_STUDY MATERIAL_
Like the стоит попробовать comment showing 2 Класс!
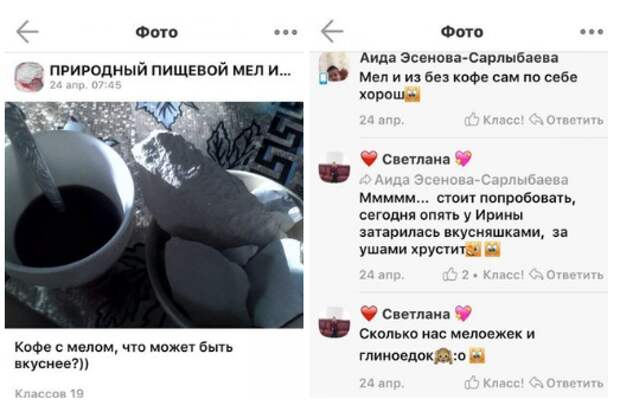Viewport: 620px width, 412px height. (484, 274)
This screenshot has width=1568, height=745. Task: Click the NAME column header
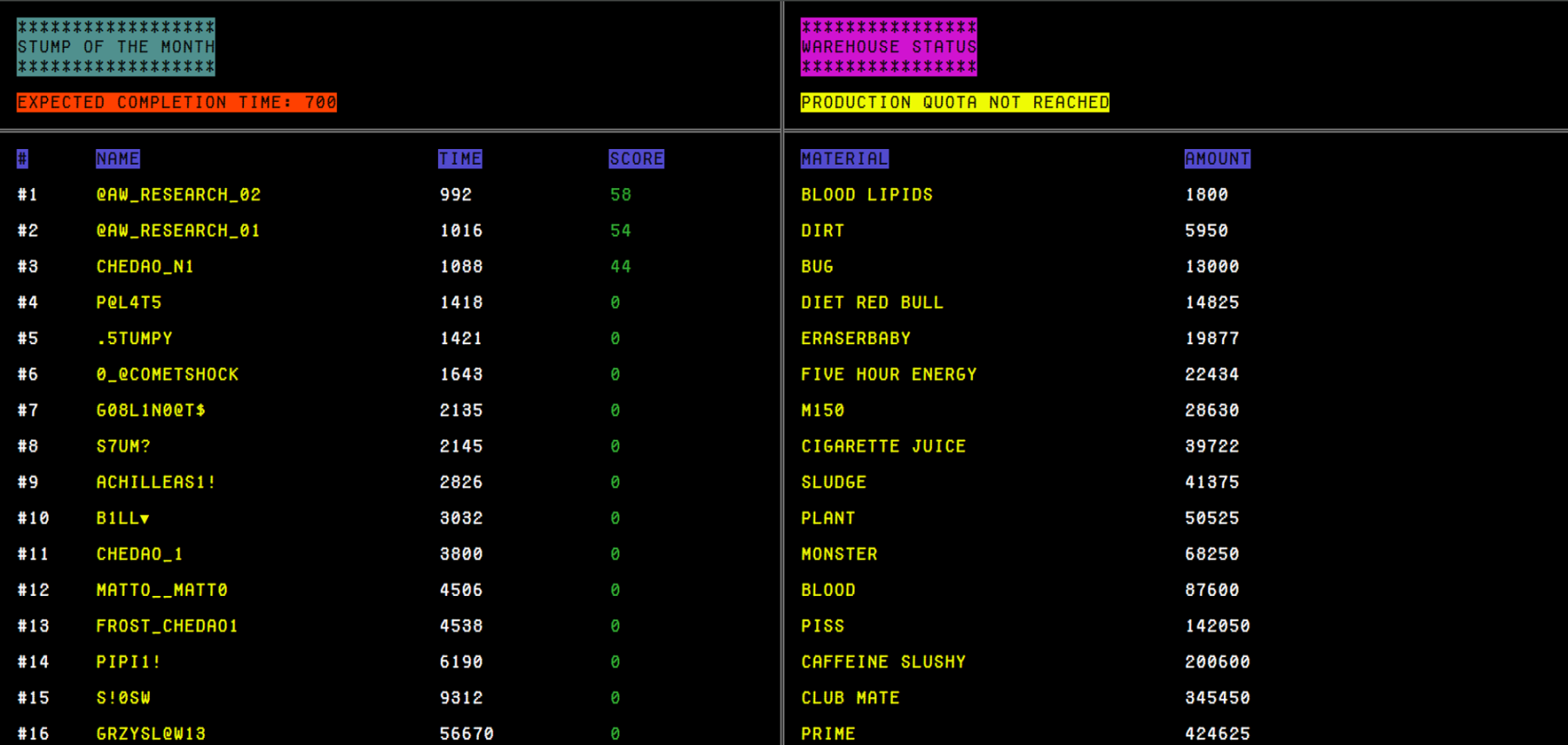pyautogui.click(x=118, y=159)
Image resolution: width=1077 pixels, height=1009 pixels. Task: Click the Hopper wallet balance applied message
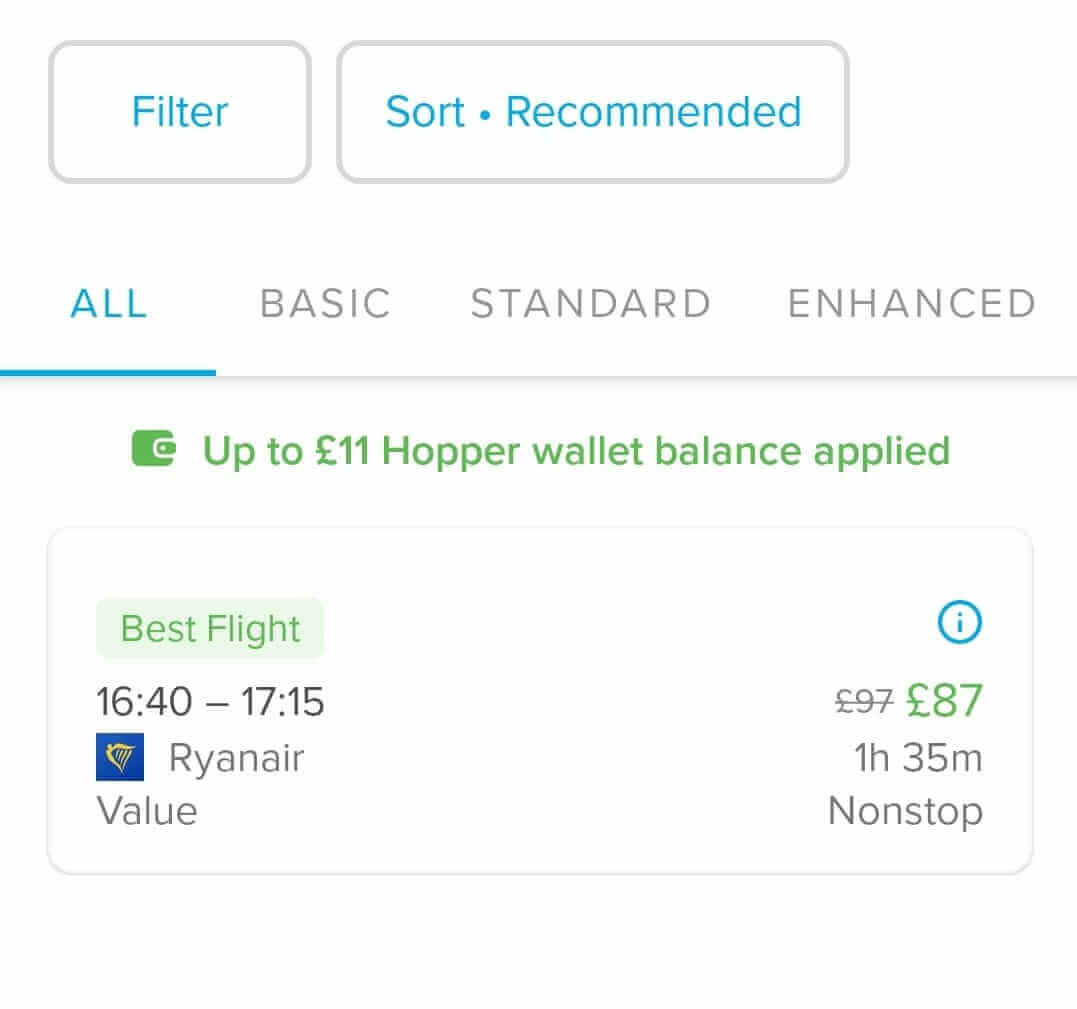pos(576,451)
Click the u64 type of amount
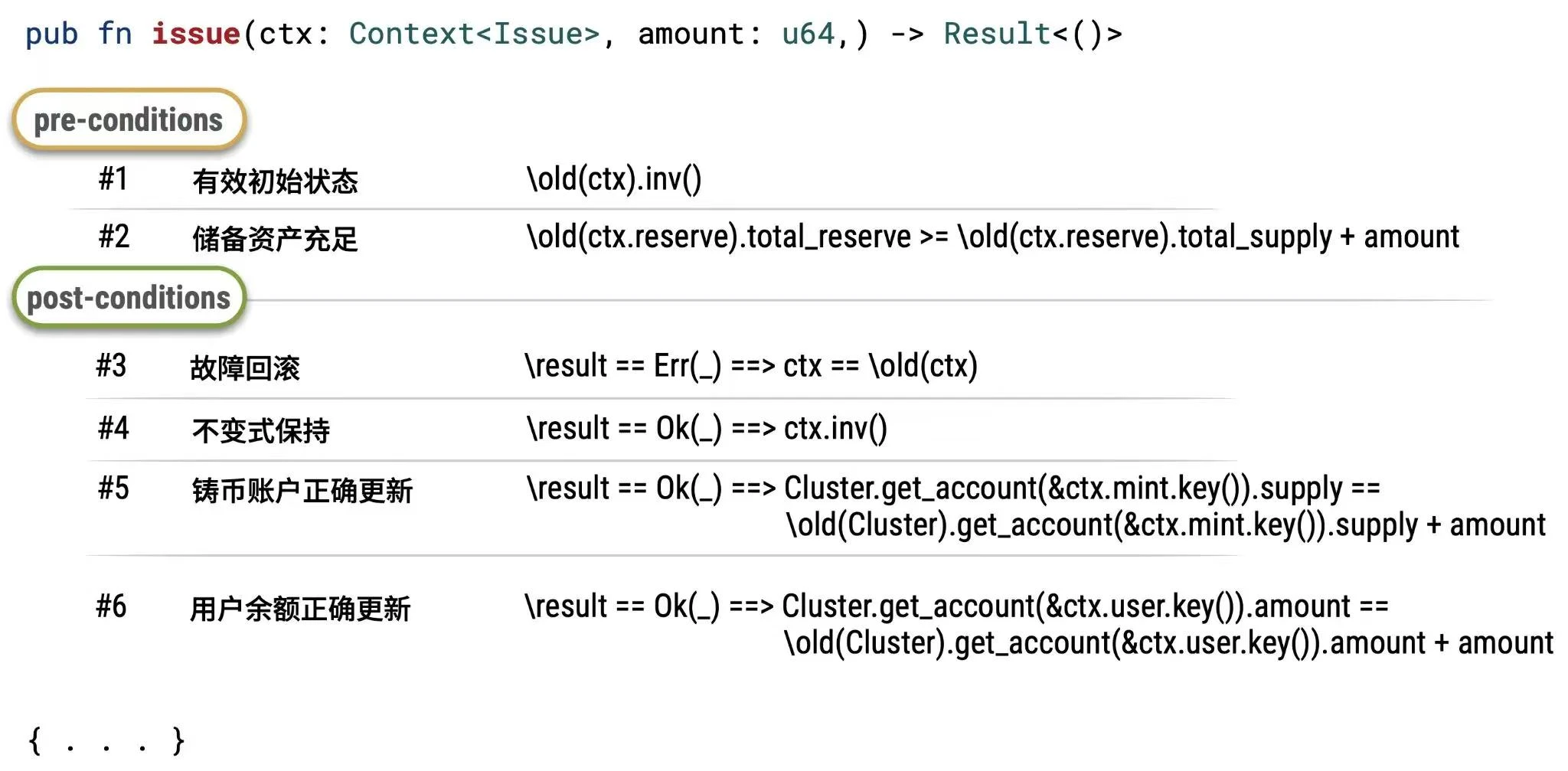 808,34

_WORK INSTRUCTIONS_
No picture is to be included when the lines from the one containing "Image resolution: width=1077" through the end of the material above are output exactly; nothing else is written.

_RESULT FOR THIS EXERCISE_
Image resolution: width=1077 pixels, height=1009 pixels. Task: Click the Hopper wallet balance applied message
pos(576,451)
Click the u64 type of amount
 808,34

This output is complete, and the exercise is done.